APRÈS L’EXPÉRIENCE mitigée de la loi de 2003 punissant le racolage passif, le gouvernement entend aujourd’hui renforcer la lutte contre le proxénétisme tout en améliorant la prise en charge des personnes prostituées. Deux axes qui figurent dans le nouveau plan de lutte contre les violences faites aux femmes dévoilé par Roselyne Bachelot, ministre des Solidarités et de la Cohésion sociale. Un rapport parlementaire publié le même jour propose par ailleurs une approche inédite dans l’Hexagone en matière de lutte contre la prostitution.

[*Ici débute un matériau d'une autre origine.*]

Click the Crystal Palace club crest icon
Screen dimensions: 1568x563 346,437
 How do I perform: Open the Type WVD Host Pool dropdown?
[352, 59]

À l’instar de ce qui se pratique en Suède et une poignée de pays européens, la mission parlementaire d’information sur la prostitution en France recommande de créer une nouvelle loi instaurant un délit qui sanctionne le recours à la prostitution. Autrement dit, il s’agirait selon les députés de pénaliser le client en lui infligeant une amende de 3 000 euros, voire une peine de 6 mois de prison.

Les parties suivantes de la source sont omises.